Eh, maybe it’s time to forget changing hearts and minds. John Pavlovitz wants to throw in the towel on that effort. A plurality of the American electorate is irredeemable, he says. John declares Trump voters are “perpetually cruel, intentionally ignorant, hopelessly malicious people.” The wheat must separate from the chaff, the sheep must give up on family dinners with the goats, the awakened empaths must no longer make small talk with the slumbering narcissists.
Except those “slumbering narcissists” just outvoted your team. Part of the reason, surely, is that you cannot disguise your contempt for them long enough to make common cause; part of the reason, surely, is that when they do express an interest in joining your side, they are told to stay quiet and go to the back of the line.
Fifty years ago, David Bowie sang a warning to those who could not disguise their contempt for a burgeoning social movement:
And these children that you spit on
As they try to change their worlds
Are immune to your consultations
They're quite aware of what they're goin' through.
Wait a minute, you say. We are the children! We are the ones trying to change the world. Not the Trumpers! You’ve got it backwards!
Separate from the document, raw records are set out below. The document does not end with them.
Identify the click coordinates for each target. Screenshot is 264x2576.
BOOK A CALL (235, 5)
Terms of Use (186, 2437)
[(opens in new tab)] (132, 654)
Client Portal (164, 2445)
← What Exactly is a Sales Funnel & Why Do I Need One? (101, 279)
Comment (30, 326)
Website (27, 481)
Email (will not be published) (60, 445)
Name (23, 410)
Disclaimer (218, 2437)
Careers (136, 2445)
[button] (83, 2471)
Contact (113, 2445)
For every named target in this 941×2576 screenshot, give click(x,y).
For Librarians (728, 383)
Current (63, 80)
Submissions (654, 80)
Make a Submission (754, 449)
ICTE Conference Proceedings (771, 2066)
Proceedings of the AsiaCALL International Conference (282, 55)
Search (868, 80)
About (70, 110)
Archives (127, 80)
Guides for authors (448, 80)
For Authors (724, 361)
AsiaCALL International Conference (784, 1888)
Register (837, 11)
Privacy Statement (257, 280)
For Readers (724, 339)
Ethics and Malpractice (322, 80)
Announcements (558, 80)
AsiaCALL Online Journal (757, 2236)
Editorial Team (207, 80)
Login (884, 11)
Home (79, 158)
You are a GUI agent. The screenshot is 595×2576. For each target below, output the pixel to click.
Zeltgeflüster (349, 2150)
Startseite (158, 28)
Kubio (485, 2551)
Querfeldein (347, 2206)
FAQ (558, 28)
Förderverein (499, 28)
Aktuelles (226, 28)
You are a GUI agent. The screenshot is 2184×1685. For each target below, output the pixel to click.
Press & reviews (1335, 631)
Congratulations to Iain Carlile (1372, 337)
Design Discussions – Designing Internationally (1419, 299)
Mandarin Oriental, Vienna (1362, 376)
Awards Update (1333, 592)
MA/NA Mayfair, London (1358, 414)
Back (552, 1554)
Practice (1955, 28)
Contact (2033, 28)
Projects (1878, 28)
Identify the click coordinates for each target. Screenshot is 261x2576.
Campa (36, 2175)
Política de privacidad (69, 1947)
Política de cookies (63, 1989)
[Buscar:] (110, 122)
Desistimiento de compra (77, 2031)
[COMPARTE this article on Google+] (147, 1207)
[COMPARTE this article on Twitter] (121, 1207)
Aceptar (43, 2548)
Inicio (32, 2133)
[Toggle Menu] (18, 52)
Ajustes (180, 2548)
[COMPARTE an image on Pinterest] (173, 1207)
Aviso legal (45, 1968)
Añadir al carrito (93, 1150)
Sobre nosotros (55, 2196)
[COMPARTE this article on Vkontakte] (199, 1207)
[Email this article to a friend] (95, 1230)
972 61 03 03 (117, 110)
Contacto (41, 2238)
You miss Bowie’s point. If you declare that millions are beneficiaries of unmerited privileges, that their ancestors were scoundrels, and demand that they prove their progressive bona fides in order to join your movement? You are spitting on them, and like the stiff-necked people who confounded Jeremiah, they will be understandably immune to your consultations. It should not come as news that people do not like to be hectored and shamed.
Shun the Trumpers if you must. Imagine yourselves to be the faithful remnant, and retreat into small communities of the like-minded. Sit around the campfire and swap stories of all the cousins, aunts, uncles, sisters and fathers to whom you no longer speak. Perhaps there will be prizes awarded for the one among you who has cut the most – or the closest -- ties. (“Tonight’s winner is Meghan, who stopped talking to her parents, left her husband, and even refuses to speak with her son, a Trump voter! Give it up for Meghan and her holy sacrifice!”) Sit and wait for a God whose existence you doubt to loose that fateful lightning from his terrible swift sword, and trample out that vintage where the red grapes of MAGA grow. Surely it can’t be much longer. Lord, why do you tarry?
You’ll be waiting a long time. You will miss a lot of people you once loved.
And you will lose the next election, too.
I've cut all Trumpers except my father out of my life. I had to in order to preserve my mental health.
Truer words were never spoken, Hugo.